Through the last line of the material below, starting at the line with "Given: Open the sidebar hamburger menu", return every line exactly and only those.

[Start of Attachment]

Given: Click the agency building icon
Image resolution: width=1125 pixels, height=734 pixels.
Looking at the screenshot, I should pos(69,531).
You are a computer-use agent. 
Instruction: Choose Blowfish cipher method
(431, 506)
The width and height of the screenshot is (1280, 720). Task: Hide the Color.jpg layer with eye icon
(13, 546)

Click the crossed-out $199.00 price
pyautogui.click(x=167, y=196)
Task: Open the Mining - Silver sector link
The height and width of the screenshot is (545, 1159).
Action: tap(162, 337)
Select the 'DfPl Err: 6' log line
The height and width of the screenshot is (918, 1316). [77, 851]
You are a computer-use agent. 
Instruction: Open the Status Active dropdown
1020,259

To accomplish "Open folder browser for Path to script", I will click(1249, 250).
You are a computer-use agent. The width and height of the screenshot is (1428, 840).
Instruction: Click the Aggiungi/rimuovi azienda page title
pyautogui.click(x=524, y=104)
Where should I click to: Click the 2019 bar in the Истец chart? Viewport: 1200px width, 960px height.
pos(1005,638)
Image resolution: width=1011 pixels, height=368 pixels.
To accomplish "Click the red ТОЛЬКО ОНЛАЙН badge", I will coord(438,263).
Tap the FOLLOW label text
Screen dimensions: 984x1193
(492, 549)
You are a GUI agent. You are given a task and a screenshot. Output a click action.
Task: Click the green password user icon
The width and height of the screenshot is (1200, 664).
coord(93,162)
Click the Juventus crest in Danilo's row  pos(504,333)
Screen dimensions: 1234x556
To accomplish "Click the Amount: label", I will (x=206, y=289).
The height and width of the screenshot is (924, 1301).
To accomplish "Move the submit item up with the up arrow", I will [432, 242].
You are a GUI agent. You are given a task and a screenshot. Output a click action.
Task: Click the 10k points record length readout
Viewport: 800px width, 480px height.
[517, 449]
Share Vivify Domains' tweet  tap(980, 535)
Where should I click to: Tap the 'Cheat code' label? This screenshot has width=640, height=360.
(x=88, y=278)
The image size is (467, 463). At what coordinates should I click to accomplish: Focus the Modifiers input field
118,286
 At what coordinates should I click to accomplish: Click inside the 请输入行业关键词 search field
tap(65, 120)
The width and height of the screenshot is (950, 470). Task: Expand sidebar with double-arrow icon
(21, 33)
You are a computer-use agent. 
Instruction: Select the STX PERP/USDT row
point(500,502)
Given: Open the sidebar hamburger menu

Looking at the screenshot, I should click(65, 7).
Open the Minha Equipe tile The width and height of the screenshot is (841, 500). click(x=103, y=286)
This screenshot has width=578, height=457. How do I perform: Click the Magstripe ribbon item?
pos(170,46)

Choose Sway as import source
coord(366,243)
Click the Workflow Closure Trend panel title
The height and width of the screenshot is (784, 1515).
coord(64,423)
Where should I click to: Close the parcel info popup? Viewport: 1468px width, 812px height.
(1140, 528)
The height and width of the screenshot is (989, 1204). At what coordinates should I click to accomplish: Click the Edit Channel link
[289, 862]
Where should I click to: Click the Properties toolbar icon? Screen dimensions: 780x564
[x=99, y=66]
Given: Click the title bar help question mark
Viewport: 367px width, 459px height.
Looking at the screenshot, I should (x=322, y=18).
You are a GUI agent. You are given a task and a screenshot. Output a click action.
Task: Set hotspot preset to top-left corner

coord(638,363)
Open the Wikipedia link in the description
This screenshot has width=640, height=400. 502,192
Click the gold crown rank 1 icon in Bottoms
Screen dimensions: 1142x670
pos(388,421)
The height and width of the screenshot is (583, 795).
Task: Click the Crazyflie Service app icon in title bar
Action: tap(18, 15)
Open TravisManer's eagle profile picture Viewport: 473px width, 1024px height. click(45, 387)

[End of Attachment]

- Exercise output -
Given: Open the sidebar hamburger menu

Looking at the screenshot, I should click(65, 7).
Open the Minha Equipe tile The width and height of the screenshot is (841, 500). click(x=103, y=286)
This screenshot has width=578, height=457. How do I perform: Click the Magstripe ribbon item?
pos(170,46)

Choose Sway as import source
coord(366,243)
Click the Workflow Closure Trend panel title
The height and width of the screenshot is (784, 1515).
coord(64,423)
Where should I click to: Close the parcel info popup? Viewport: 1468px width, 812px height.
(1140, 528)
The height and width of the screenshot is (989, 1204). At what coordinates should I click to accomplish: Click the Edit Channel link
[289, 862]
Where should I click to: Click the Properties toolbar icon? Screen dimensions: 780x564
[x=99, y=66]
Given: Click the title bar help question mark
Viewport: 367px width, 459px height.
Looking at the screenshot, I should (x=322, y=18).
You are a GUI agent. You are given a task and a screenshot. Output a click action.
Task: Set hotspot preset to top-left corner

coord(638,363)
Open the Wikipedia link in the description
This screenshot has width=640, height=400. 502,192
Click the gold crown rank 1 icon in Bottoms
Screen dimensions: 1142x670
pos(388,421)
The height and width of the screenshot is (583, 795).
Task: Click the Crazyflie Service app icon in title bar
Action: tap(18, 15)
Open TravisManer's eagle profile picture Viewport: 473px width, 1024px height. click(45, 387)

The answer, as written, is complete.